The free event is co-sponsored by the Richland County Historical Society and the Richland Area Performing Arts Council. Q&A with the filmmakers, award-winning Wisconsin author Jerry Apps and Richland County historian Jerry Bower will follow the film presentation.
Over 80 hours of interviews, vistas, and historic sites shot in all four seasons in Wisconsin and four other states have been distilled down to a feature-length documentary that tells the dramatic true story of the life, death, and rebirth of one-room schools in the Upper Midwest.

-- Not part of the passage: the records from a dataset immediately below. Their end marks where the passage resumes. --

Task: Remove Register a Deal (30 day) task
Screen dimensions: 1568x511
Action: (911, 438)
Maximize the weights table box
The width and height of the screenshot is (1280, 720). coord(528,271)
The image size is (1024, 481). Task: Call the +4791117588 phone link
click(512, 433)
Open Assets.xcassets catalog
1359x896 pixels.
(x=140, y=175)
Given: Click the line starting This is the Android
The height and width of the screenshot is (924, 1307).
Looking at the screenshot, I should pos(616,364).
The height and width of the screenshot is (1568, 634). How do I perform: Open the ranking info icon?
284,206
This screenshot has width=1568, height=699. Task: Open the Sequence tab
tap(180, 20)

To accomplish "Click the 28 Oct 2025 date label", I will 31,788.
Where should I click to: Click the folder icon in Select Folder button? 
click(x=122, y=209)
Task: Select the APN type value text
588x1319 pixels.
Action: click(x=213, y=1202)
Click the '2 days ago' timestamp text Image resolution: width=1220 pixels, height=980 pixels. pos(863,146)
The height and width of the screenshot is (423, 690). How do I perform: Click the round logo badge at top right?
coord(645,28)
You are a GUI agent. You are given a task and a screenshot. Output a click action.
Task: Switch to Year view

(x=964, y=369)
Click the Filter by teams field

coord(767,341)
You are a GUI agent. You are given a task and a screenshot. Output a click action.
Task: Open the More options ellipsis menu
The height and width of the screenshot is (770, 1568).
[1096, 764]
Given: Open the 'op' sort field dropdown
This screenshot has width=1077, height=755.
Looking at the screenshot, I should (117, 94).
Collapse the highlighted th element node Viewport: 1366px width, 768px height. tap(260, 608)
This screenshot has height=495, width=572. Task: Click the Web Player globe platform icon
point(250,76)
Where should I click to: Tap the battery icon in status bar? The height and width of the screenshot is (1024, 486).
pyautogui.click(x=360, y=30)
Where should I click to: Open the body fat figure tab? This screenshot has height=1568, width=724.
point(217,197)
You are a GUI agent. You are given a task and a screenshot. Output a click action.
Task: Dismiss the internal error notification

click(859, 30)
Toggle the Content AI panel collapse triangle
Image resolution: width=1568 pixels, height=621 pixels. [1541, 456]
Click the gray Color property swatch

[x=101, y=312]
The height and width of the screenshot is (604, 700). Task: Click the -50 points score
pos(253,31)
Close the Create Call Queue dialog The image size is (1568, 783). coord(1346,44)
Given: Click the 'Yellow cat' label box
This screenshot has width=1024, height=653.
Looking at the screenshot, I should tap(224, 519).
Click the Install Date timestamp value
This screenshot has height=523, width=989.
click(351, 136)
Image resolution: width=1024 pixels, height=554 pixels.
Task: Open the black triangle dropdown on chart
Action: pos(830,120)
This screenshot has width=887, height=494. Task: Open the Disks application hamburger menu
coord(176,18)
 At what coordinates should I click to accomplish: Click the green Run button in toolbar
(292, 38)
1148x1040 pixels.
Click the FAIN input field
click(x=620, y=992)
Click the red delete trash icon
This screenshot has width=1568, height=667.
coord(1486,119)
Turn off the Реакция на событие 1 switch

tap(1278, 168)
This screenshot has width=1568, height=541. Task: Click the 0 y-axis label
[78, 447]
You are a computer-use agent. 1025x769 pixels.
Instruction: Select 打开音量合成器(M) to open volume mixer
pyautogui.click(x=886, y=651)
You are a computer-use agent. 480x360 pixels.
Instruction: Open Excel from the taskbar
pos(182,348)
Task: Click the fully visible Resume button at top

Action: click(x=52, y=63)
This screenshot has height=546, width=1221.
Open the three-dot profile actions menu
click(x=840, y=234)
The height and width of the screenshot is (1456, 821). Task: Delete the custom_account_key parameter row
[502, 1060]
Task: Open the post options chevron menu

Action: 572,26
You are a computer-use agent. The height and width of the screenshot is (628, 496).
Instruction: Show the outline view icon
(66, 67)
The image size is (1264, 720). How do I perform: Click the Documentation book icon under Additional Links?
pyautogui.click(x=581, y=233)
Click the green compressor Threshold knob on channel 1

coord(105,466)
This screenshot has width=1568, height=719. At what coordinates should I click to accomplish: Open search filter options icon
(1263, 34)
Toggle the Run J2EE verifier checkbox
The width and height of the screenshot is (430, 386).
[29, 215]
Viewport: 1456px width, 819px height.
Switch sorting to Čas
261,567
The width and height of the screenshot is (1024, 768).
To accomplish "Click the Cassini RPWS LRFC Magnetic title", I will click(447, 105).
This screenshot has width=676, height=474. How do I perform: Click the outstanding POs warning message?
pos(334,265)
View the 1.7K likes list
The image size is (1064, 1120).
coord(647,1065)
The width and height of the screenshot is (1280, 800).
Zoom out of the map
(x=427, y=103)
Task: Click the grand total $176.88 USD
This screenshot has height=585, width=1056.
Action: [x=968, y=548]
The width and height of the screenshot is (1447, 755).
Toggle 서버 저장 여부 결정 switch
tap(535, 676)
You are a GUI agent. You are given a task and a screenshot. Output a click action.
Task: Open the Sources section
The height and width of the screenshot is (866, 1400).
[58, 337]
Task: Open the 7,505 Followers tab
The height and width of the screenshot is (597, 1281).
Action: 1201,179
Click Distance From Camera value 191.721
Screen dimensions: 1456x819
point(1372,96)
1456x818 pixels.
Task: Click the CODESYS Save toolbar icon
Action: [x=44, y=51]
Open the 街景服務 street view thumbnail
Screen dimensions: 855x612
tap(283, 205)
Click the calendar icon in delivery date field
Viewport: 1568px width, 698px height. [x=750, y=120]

Country School was funded in part by a grant from the Wisconsin Humanities Council, with funds from the National Endowment for the Humanities and the State of Wisconsin. The Richland County Historical Society is the fiscal sponsor for the film project.
Among those schools featured in the film are the Akey School Museum in Richland Center; Frank Lloyd Wright’s Wyoming Valley School in Spring Green; Reed School in Neillsville; Old World Wisconsin’s Raspberry School in Eagle, the school selected for the movie’s poster; Stoney Hill School in Fredonia—the birthplace of Flag Day; Brickyard School in Merrill; New Richmond’s Heritage Center Camp No. 9; Frances Willard School in Janesville; Chippewa Valley Museum’s Sunnyview School in Eau Claire, and many others.
Country School also takes a closer look at rural schools and how they attempted to unify American immigrants during the 19th and early 20th centuries.
“By 1900 in Wisconsin we had over 50 ethnic groups, all of them committed to public education, and the little country school as the symbol for accomplishing it,” said historian Jerry Apps. Apps sat for an on-camera interview and appears extensively in the film.
Wisconsin had country schools for over 200 years and they were free to all children regardless of their economic situation, religion or ethnicity. In 1933 Wisconsin reached a peak of 6,191 one-room school in 7,777 districts. One of Wisconsin’s most interesting and unique contributions to country school history was the Wisconsin School of the Air broadcasts that began with ten programs airing daily in 1931. Programs such as “Afield with Ranger Mac,” “Let’s Draw,” “Exploring Science,” “Let’s Sing,” and “Democracy in Action” were received by up to 50,000 students at once.
Country School: One Room – One Nation premiered at the State Historical Building in Des Moines in November 2010. More theatrical bookings, film festivals, a national DVD release, and Midwestern PBS broadcasts are planned for Country School in 2011.
The special Wisconsin Humanities Council screening of Country School: One Room – One Nation will be held at the historic Richland Center City Auditorium, 182 N. Central Avenue, Richland Center on Saturday, February 12, 2011 at 2:00 p.m. The event is free to the public and features a Q&A discussion following the film.
Country School: One Room – One Nation was funded in part by the Wisconsin Humanities Council, Humanities Iowa, the Kansas Humanities Council, the National Endowment for the Humanities, and Silos and Smokestacks National Heritage Area.
The Wisconsin Humanities Council, a non-profit organization, supports and creates programs that use history, culture, and discussion to strengthen community life for everyone in Wisconsin. Any views, findings, conclusions or recommendations expressed in Country School: One Room – One Nation do not necessarily represent those of the National Endowment for the Humanities.